§ **Problem to work on**
Give back each entry verbatim.

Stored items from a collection

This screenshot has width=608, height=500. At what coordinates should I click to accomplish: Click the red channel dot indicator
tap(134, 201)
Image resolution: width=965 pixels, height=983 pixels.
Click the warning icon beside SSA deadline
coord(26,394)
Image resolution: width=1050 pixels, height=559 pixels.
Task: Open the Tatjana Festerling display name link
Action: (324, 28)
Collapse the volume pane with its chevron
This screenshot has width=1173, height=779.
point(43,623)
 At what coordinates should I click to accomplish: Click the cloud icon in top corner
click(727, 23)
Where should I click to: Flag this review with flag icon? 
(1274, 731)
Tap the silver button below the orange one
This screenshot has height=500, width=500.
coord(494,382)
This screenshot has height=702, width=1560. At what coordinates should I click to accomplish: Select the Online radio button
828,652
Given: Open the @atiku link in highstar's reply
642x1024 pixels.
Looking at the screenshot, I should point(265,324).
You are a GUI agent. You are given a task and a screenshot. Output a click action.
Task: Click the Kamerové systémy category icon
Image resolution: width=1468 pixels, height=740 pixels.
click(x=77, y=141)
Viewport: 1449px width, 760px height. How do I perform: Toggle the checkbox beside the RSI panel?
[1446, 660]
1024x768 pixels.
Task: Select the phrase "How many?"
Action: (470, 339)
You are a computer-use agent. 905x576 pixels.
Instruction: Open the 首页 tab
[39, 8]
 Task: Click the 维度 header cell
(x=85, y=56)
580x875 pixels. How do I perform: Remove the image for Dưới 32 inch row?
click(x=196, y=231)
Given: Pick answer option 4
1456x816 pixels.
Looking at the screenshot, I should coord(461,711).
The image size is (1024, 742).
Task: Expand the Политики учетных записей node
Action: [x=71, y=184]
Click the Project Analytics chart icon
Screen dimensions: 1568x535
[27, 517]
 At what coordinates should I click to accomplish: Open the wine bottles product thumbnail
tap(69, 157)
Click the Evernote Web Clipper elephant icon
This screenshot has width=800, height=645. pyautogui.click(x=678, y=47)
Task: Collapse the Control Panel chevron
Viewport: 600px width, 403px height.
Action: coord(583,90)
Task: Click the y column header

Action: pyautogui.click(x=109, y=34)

§ **Solution to the problem**
This screenshot has width=608, height=500. At what coordinates should I click to accomplish: Click the red channel dot indicator
tap(134, 201)
Image resolution: width=965 pixels, height=983 pixels.
Click the warning icon beside SSA deadline
coord(26,394)
Image resolution: width=1050 pixels, height=559 pixels.
Task: Open the Tatjana Festerling display name link
Action: (324, 28)
Collapse the volume pane with its chevron
This screenshot has width=1173, height=779.
point(43,623)
 At what coordinates should I click to accomplish: Click the cloud icon in top corner
click(727, 23)
Where should I click to: Flag this review with flag icon? 
(1274, 731)
Tap the silver button below the orange one
This screenshot has height=500, width=500.
coord(494,382)
This screenshot has height=702, width=1560. At what coordinates should I click to accomplish: Select the Online radio button
828,652
Given: Open the @atiku link in highstar's reply
642x1024 pixels.
Looking at the screenshot, I should point(265,324).
You are a GUI agent. You are given a task and a screenshot. Output a click action.
Task: Click the Kamerové systémy category icon
Image resolution: width=1468 pixels, height=740 pixels.
click(x=77, y=141)
Viewport: 1449px width, 760px height. How do I perform: Toggle the checkbox beside the RSI panel?
[1446, 660]
1024x768 pixels.
Task: Select the phrase "How many?"
Action: (470, 339)
You are a computer-use agent. 905x576 pixels.
Instruction: Open the 首页 tab
[39, 8]
 Task: Click the 维度 header cell
(x=85, y=56)
580x875 pixels. How do I perform: Remove the image for Dưới 32 inch row?
click(x=196, y=231)
Given: Pick answer option 4
1456x816 pixels.
Looking at the screenshot, I should coord(461,711).
The image size is (1024, 742).
Task: Expand the Политики учетных записей node
Action: [x=71, y=184]
Click the Project Analytics chart icon
Screen dimensions: 1568x535
[27, 517]
 At what coordinates should I click to accomplish: Open the wine bottles product thumbnail
tap(69, 157)
Click the Evernote Web Clipper elephant icon
This screenshot has width=800, height=645. pyautogui.click(x=678, y=47)
Task: Collapse the Control Panel chevron
Viewport: 600px width, 403px height.
Action: coord(583,90)
Task: Click the y column header

Action: pyautogui.click(x=109, y=34)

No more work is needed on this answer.